The short video was subsequently passed to the anti-lockdown activist Laurence Fox, who tweeted it out to his followers.

Mainstream media outlets largely ignored the footage for nine months, but as public fury over parties in Downing Street escalated over the winter, the Daily Mail put the Starmer video on its front page in January and accused the Labour leader of hypocrisy.

The newspaper, along with the Sun and the Telegraph, has since led a concerted campaign to investigate the circumstances surrounding the video, resulting in an announcement from Durham police that the force would launch an investigation into whether Starmer and his fellow campaigners broke lockdown rules.

Ivo Delingpole could not be reached for comment, but his father confirmed that he was the individual who filmed the footage. Ivo has insisted in anonymous interviews with the student newspaper Palatinate that he did not want the footage to be used to excuse Boris Johnson’s rule-breaking and that his decision to film had not been politically motivated.

James Delingpole was an Oxford University contemporary of Johnson’s in the 1980s. He has written for the rightwing Breitbart and other outlets such as the Spectator and the Telegraph. He hosted a live edition of his podcast last month featuring a number of anti-lockdown activists, including Fox.

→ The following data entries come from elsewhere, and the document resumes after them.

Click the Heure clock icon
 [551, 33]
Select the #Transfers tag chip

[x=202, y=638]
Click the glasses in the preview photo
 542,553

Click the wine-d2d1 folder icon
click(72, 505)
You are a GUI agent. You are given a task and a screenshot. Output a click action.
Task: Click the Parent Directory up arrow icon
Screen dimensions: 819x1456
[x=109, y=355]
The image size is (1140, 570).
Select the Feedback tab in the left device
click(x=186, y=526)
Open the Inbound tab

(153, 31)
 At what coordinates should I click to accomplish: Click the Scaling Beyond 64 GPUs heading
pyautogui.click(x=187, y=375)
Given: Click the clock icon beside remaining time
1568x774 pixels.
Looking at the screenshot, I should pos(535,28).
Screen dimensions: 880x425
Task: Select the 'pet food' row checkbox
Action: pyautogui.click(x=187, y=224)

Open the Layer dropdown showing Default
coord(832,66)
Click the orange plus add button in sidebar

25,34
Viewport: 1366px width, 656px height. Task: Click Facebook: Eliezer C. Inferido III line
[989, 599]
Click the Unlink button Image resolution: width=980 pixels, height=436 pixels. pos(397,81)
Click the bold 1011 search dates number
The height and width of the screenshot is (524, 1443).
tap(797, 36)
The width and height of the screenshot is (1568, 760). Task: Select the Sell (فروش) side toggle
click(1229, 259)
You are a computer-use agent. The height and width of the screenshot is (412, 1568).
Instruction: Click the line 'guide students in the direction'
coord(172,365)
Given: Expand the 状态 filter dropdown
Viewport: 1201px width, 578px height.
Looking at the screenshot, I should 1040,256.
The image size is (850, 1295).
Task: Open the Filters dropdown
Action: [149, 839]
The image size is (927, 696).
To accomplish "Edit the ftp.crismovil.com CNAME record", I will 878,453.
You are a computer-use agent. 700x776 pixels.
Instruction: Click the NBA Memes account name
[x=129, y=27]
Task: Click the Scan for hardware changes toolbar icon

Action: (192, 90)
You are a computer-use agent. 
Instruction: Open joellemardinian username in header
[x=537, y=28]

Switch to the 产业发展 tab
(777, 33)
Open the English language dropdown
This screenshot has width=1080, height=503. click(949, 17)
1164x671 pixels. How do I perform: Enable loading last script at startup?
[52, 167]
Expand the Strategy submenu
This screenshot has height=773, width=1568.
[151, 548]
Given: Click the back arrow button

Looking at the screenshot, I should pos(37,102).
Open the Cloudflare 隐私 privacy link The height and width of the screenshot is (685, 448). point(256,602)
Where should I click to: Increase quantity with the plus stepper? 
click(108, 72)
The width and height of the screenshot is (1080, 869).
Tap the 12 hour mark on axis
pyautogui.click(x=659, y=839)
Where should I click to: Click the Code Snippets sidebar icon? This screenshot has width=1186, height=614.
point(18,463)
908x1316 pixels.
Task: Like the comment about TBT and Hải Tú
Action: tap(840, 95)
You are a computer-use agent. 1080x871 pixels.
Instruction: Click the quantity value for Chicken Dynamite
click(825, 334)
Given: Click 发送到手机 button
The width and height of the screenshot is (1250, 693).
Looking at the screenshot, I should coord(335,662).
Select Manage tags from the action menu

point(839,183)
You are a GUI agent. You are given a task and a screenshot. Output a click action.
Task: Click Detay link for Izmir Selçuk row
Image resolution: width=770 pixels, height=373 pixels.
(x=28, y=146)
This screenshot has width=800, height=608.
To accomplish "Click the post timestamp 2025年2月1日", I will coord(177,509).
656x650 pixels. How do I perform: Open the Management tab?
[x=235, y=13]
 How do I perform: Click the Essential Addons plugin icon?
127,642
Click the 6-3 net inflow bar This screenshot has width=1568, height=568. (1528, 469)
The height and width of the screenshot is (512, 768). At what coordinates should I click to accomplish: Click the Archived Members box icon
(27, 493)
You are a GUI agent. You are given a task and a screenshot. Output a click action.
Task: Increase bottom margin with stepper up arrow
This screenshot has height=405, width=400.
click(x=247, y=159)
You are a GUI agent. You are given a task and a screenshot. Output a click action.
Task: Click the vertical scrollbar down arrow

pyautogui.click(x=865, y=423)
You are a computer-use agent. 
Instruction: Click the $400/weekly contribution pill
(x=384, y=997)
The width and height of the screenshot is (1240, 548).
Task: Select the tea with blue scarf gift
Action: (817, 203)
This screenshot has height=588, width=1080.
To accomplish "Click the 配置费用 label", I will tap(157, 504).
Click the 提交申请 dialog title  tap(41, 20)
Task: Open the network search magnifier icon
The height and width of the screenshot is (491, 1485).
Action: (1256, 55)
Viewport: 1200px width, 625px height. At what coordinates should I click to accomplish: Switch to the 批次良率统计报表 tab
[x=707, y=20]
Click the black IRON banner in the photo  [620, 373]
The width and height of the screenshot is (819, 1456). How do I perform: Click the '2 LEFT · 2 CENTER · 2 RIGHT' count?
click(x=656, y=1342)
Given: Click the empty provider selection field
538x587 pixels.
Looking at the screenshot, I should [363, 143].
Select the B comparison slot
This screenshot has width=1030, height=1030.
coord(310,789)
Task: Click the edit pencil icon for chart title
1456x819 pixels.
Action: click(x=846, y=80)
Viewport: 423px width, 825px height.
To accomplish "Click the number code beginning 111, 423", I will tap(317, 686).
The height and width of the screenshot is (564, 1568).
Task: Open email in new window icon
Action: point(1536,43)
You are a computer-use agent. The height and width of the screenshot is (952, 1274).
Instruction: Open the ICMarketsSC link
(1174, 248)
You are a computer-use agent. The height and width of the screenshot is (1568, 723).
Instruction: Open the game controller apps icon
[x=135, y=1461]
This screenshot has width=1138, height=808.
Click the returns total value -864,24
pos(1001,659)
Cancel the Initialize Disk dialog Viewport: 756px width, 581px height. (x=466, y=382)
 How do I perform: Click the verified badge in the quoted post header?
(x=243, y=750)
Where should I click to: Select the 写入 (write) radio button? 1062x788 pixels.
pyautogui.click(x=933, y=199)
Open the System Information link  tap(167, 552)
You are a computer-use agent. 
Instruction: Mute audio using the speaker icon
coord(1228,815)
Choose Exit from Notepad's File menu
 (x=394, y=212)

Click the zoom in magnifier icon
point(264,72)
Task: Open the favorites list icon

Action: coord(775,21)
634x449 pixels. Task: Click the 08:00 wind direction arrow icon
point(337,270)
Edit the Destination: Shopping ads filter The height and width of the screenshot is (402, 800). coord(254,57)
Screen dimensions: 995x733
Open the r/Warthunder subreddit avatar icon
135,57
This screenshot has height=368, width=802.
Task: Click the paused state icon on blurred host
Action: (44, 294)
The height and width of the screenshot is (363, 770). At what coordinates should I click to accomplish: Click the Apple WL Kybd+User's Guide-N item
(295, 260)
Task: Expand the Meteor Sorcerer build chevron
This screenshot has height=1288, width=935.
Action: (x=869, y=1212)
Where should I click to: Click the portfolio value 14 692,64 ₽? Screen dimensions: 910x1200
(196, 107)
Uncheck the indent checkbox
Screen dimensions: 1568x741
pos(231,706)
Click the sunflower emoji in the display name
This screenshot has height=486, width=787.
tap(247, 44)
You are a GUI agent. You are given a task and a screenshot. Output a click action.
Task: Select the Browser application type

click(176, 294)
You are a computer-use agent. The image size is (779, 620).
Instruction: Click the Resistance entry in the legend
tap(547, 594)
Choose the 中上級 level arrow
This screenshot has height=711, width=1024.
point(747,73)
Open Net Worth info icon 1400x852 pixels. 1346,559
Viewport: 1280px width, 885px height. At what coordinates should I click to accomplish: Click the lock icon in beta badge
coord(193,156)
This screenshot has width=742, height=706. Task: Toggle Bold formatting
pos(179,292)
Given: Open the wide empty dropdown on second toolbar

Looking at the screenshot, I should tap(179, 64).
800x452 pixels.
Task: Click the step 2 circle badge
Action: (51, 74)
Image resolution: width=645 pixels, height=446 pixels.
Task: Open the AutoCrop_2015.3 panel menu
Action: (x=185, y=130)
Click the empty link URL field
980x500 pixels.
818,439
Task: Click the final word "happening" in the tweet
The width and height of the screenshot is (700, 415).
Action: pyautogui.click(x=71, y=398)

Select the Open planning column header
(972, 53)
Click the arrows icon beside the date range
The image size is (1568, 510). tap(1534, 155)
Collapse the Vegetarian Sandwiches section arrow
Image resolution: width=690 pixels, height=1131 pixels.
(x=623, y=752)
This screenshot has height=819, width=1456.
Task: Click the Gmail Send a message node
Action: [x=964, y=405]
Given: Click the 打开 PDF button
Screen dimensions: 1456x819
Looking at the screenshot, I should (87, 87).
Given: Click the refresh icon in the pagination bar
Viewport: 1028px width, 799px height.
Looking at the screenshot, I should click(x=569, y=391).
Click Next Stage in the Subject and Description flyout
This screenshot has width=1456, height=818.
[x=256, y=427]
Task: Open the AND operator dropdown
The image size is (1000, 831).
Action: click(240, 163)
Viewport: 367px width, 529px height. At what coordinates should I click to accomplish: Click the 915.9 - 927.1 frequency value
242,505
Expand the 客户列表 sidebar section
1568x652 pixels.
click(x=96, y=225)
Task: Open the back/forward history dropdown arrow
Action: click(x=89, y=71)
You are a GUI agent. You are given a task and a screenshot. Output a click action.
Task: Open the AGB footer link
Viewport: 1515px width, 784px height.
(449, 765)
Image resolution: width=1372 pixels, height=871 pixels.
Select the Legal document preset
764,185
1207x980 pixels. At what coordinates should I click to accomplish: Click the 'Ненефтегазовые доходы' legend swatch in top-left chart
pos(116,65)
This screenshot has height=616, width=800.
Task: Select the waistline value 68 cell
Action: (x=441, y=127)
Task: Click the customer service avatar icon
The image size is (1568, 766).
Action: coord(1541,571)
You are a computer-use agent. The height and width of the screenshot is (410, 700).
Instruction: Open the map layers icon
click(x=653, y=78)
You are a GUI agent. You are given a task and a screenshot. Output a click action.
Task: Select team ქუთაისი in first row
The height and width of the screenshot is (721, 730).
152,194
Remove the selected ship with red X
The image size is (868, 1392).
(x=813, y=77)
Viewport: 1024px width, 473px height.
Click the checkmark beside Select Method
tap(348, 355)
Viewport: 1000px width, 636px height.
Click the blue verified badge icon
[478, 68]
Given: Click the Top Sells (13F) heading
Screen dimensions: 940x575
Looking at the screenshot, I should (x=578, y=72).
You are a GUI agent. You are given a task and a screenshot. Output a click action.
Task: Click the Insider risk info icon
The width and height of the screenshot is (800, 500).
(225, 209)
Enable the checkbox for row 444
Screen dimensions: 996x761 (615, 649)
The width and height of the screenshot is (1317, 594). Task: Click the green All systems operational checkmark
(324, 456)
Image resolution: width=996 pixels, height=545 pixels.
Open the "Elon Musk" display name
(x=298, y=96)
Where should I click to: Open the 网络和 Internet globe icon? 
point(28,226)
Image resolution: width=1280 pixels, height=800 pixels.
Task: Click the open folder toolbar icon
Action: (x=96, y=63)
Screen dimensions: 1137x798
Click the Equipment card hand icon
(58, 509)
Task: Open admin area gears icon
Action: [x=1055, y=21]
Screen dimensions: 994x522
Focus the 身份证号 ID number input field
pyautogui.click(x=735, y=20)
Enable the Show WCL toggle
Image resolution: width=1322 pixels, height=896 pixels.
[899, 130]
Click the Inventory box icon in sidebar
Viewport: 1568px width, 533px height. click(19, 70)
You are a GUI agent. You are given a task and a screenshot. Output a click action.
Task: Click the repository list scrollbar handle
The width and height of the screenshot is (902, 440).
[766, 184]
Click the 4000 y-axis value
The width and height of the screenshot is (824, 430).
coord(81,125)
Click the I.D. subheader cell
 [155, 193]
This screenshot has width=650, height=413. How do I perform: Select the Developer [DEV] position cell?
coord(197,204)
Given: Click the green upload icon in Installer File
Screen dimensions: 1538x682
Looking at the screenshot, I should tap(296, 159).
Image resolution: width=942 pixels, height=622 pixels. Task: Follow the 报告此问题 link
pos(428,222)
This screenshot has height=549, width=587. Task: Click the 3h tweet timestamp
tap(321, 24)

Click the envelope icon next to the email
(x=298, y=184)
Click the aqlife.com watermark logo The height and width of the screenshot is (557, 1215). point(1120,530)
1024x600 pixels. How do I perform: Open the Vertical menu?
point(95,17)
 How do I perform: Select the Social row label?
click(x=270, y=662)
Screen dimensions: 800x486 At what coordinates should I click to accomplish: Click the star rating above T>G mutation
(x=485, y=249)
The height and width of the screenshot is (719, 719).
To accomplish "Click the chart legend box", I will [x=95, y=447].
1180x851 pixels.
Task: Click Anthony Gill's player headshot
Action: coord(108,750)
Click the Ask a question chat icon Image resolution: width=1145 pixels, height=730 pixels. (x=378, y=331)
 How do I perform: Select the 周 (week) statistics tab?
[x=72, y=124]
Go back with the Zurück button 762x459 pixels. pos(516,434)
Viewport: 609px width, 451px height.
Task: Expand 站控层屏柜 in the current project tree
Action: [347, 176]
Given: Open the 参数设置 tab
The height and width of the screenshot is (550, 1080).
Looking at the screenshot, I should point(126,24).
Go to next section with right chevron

When the video of Starmer first circulated last April, he tweeted about it without mentioning that his son had filmed it. “Literally no one would care whether or not Keir Starmer broke mask/social distancing regulations if it weren’t for the fact that he has pushed for them even more assiduously than the government. It’s about grotesque double standards. How is this point not obvious?” he wrote.

Starmer said on Monday that he would resign as Labour leader if Durham police fined him over the incident, insisting that he had acted within the law.